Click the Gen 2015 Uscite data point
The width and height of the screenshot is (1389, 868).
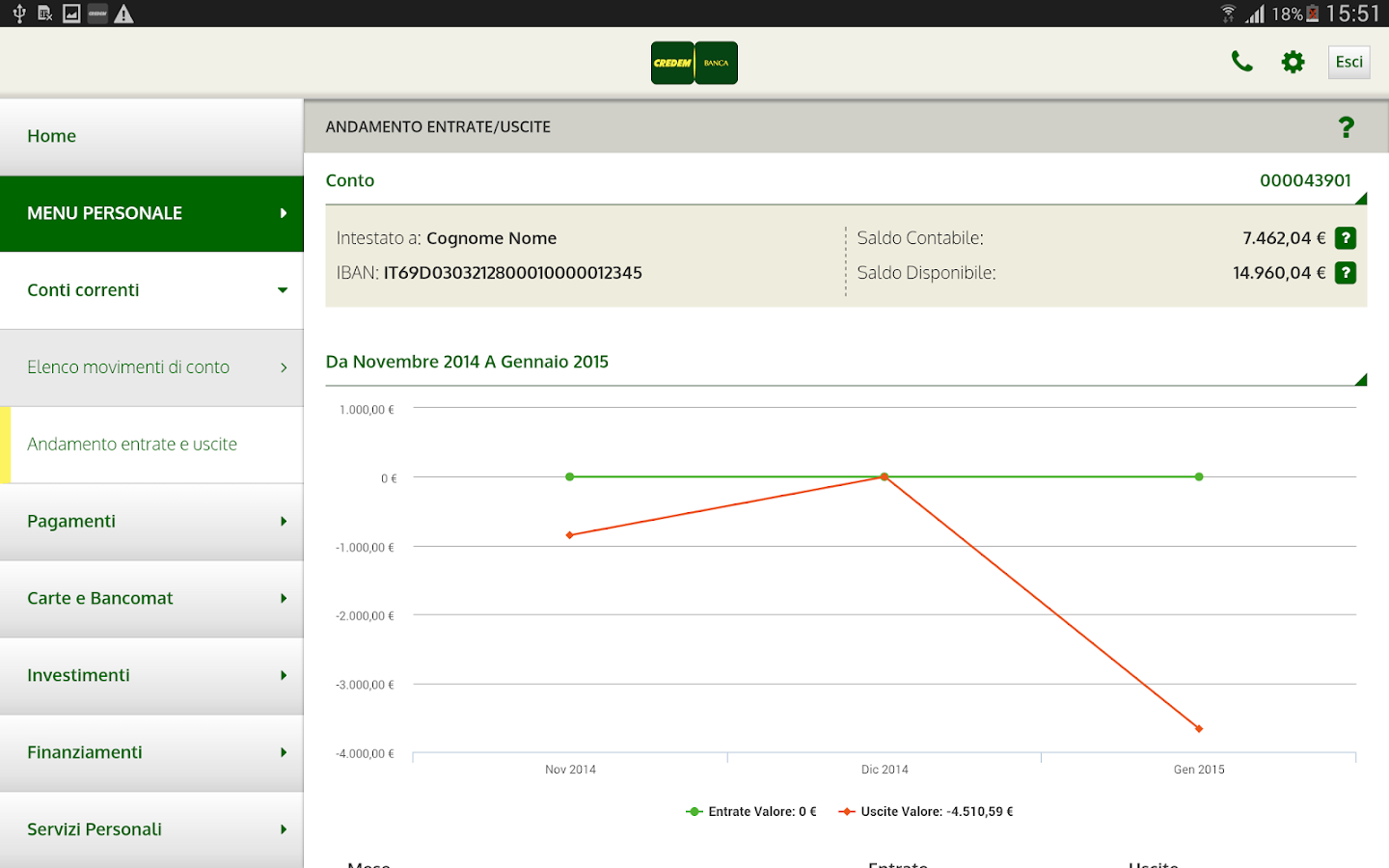(x=1199, y=728)
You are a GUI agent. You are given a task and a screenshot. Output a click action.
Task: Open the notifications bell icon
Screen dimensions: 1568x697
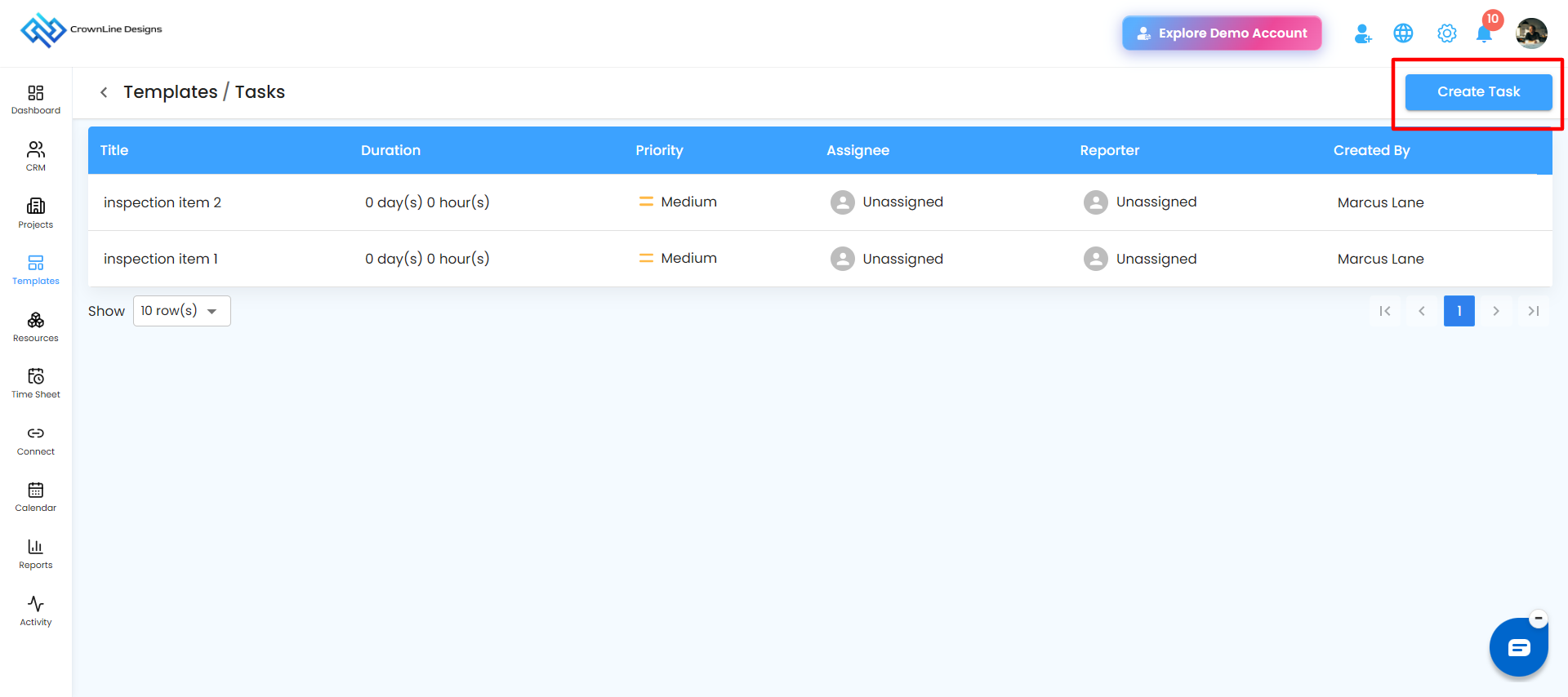coord(1485,33)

- [CHALLENGE]
Please reproduce the material word for word from the line containing "You are a GUI" through the very end of the material, both ends included, and leave the pictures out.

- [FINISHED ANSWER]
You are a GUI agent. You are given a task and a screenshot. Output a click action.
Task: Open the notifications bell icon
Screen dimensions: 1568x697
coord(1485,33)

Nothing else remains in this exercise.